Software vulnerabilities are caused by weaknesses or flaws in the program code. These weaknesses may then be exploited to compromise the security or integrity of the system. Code in any language can be insecure when it is not developed with due care. However, some programming languages are designed with features that make them immune or more resistant to certain types of weaknesses. Such safer languages typically provide built-in mechanisms for memory management, input validation, type safety, and other security-related features. Languages like Rust and Go belong to this category of safe programming languages.
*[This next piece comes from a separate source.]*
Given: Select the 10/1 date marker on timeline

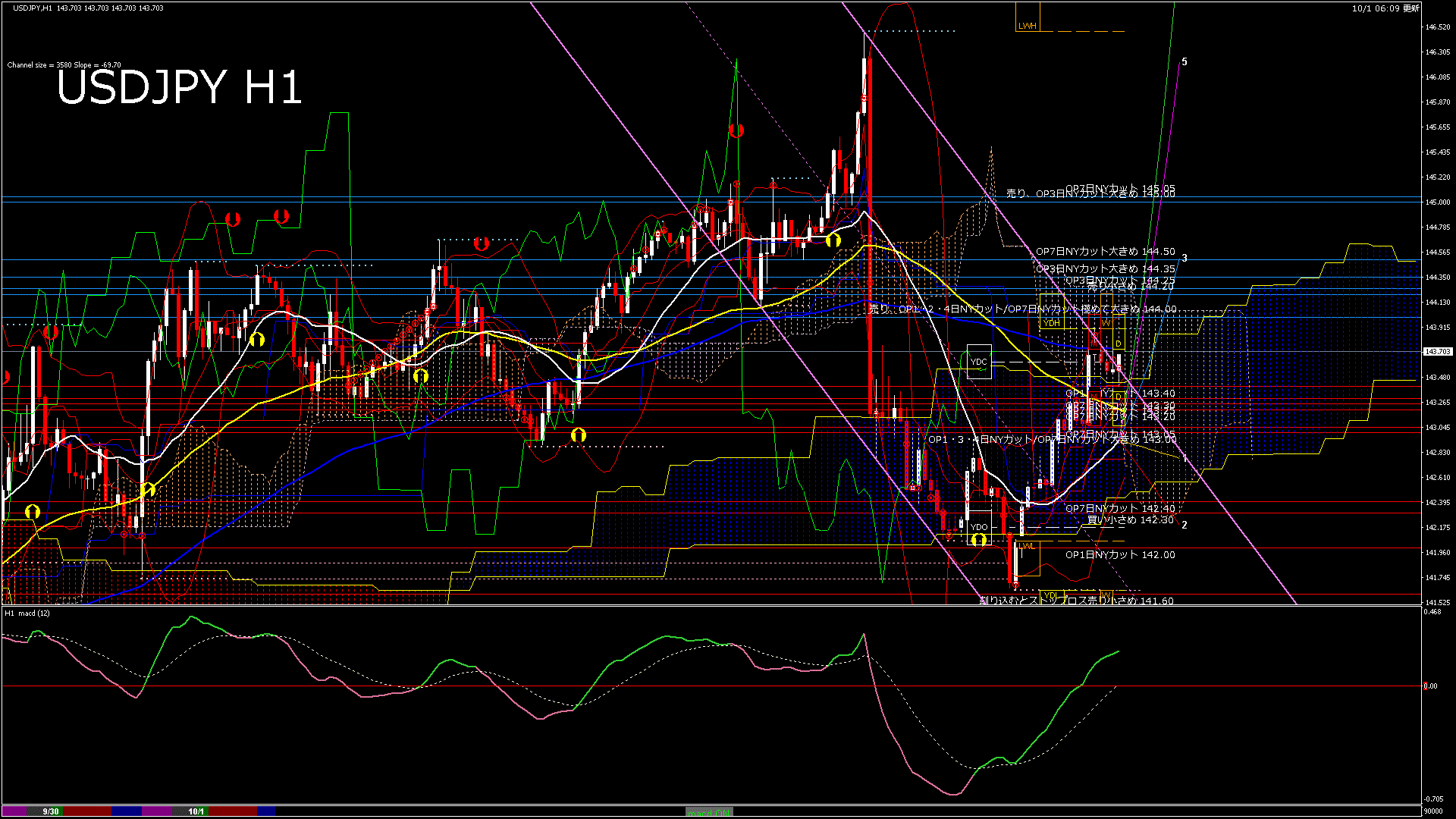Looking at the screenshot, I should coord(196,811).
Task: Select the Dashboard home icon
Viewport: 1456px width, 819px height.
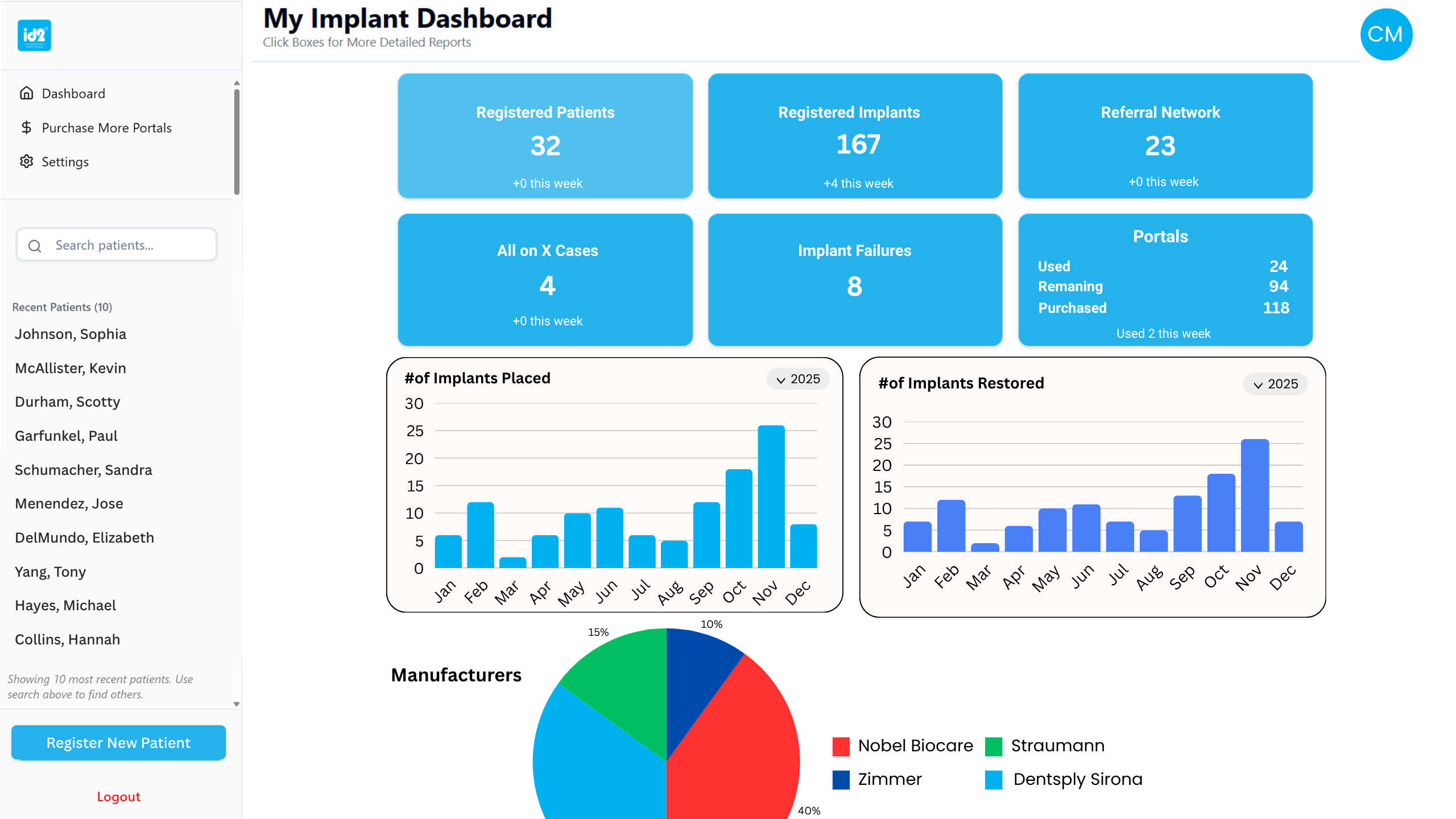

Alternatively, unsafe programming languages, like C and C++, are low-level languages with poor built-in memory, type, and thread safety. Code bugs and missing safety oversight for vulnerable code constructs are widespread in programs written using these languages [4]. In spite of these safety concerns and even though memory-safe language alternatives are available, C/C++ remains popular due to the large amount of existing legacy code, and low-level features of these languages that are desired by many performance and memory critical, embedded, and real-time systems. Consequently, C and C++ separately and consistently rank among the top five most popular programming languages according to the TIOBE index 1.
Conclusions
Our goal in this work was to comprehensively review and compare past research in static analysis based approaches to detect the most important CWE categories for program binaries. Another major goal was to evaluate the accuracy of open-source tools built to detect each studied program’s weaknesses. We made many significant, interesting, and novel discoveries and observations in this work. First, we found that we currently lack tools and techniques to accurately detect many important classes of errors in binary software. Second, we found that much research is not available in the open-source domain, and even the tools that exist are often not maintained and lack critical support. Third, many research works only evaluate their techniques on small benchmarks, and their results may not adequately represent performance in real-world applications. Fourth, many CWE detection techniques suffer from a high incidence of false positives and false negatives, underscoring the need for refinement and enhancement of existing techniques and tools. Thus, this work distinguishes itself as the first survey of binary-level CWE detection techniques, and the first independent assessment of binary-level open-source tools for identifying software weaknesses, offering valuable insights and setting the stage for further advancements in this critical field.